History

United Kingdom
- Owner: Humble & Co. (1806–1807)
- Builder: New Brunswick or Nova Scotia
- Launched: 1802
- Fate: Wrecked circa September 1809

General characteristics
- Tons burthen: 280, or 315, or 327 (bm)
- Complement: 1804:40; 1808:30;
- Armament: 1804: 18 × 12-pounder cannons; 1806:6 × 6-pounder gun + 14 × 12-pounder carronades; 1808: 14 × 12&6-pounder cannons, or 6 × 9-pounder gun + 14 × 12-pounder carronades;

= Carleton (1802 ship) =

British ship launched in Canada

Carleton (or Carlton) was launched in New Brunswick or Nova Scotia in 1802. First she traded between Liverpool and North America. Then between 1806 and 1807 she made one voyage as a whaler to Van Diemen's Land. Afterwards she traded with the Caribbean and Malta, and was lost while sailing from Hull to Quebec.

==Career==
Carleton first appeared in Lloyd's Register (LR) in 1802.

| Year | Master | Owner | Trade | Source |
|---|---|---|---|---|
| 1802 | Kellener | Thorn & Co. | Liverpool–Virginia | LR |
| 1804 | Kellener | Holland | Liverpool–Newfoundland Liverpool–Halifax | LR |
| 1805 | Kellener Halerno | Holland | Liverpool–Halifax Liverpool–Southern Fishery | LR |

Captain Sinclair Halcrow acquired a letter of marque on 11 December 1804.
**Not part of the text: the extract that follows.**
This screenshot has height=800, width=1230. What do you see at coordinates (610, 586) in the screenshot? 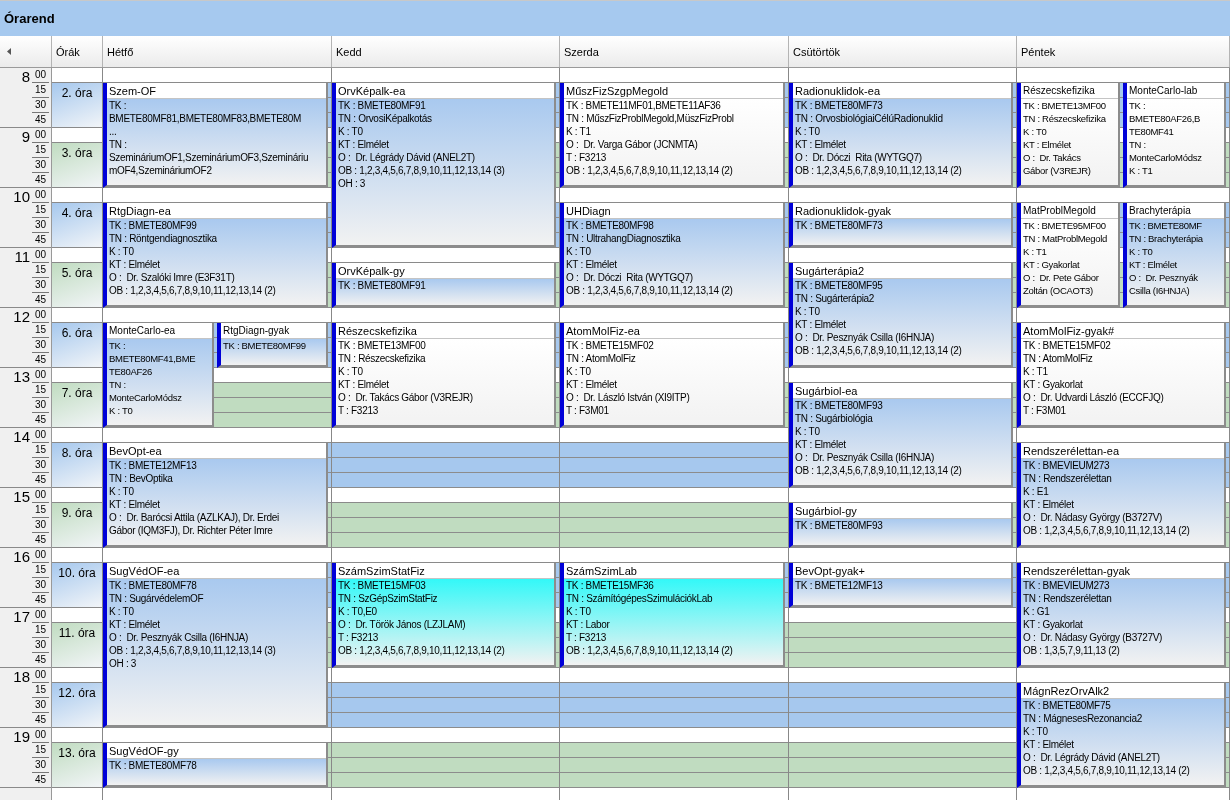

Whaling voyage (1805–1807): Captain Halcrow sailed for the New South Wales Whale Fishery in 1805. In September 1805 Carleton, of Liverpool, was reported in England to have been at the River Plate earlier that year. By February 1806 or so Carlton was "all well" around Cape Horn. By July 1806 Carleton, "Malcrow", master, was at Van Diemen's Land. While at Hobart, Halcrow and Carlton went whaling in the Derwent. (Note: While there, Halcrow met often with the Reverend Robert Knopwood. Knopwood's journal has many mentions of meals and walks with Halcrow, and of whales taken in the Derwent.) Carlton sailed from Hobart on 4 September with Captain and Mrs. Sladden from Hobart as passengers, Captain Sladden having been recalled to join his division at Chatham.
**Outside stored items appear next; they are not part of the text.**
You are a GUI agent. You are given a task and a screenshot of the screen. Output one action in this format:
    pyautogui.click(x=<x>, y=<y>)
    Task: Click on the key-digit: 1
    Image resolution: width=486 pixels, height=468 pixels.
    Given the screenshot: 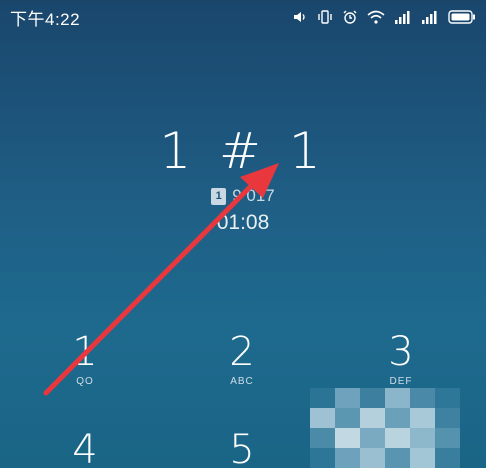 What is the action you would take?
    pyautogui.click(x=85, y=352)
    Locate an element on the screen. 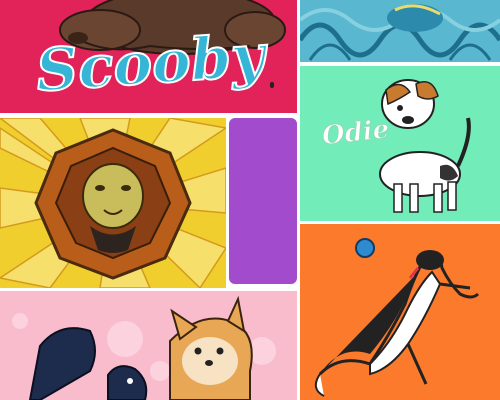 Image resolution: width=500 pixels, height=400 pixels. pomeranian-illustration is located at coordinates (144, 348).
Carleton was at Saint Helena on 15 December 1806, from the South Seas, and sailed again on the 28th. She arrived back at Liverpool on 18 February 1807.

| Year | Master | Owner | Trade | Source |
|---|---|---|---|---|
| 1808 | S.Halerno J.Clint | Holland | Liverpool–Southern Fishery Liverpool–Hayti | LR; damages repaired 1808 |

Captain John Clint acquired a letter of marque on 24 May 1808. Captain Clint had already sailed to St Domingo, having returned to Liverpool on 23 April 1808 with 573 bales and 330 bags of cotton. He then sailed to Haiti. After sailing to Haiti, Carlton, Clint, master, sailed to Malta from Haiti. From Malta Carlton returned to Plymouth.

| Year | Master | Owner | Trade | Source |
|---|---|---|---|---|
| 1810 | Prondoe | Featherstone | Hull-Lubeck | LR; damages repaired 1808 |
| 1810 | Proudlove | Holland | Liverpool–Hayti | Register of Shipping; damages repaired 1808 & small repairs 1804 |

==Fate==
Then on 17 September 1809, Carlton, Proudlove, master, was at the Gulf of St Lawrence. The next report was that Carlton, Proudlove, from Hull to Quebec, was believed lost on the Banks of Newfoundland. Her entry in the 1810 issue of the Register of Shipping (RS) carried the annotation "LOST".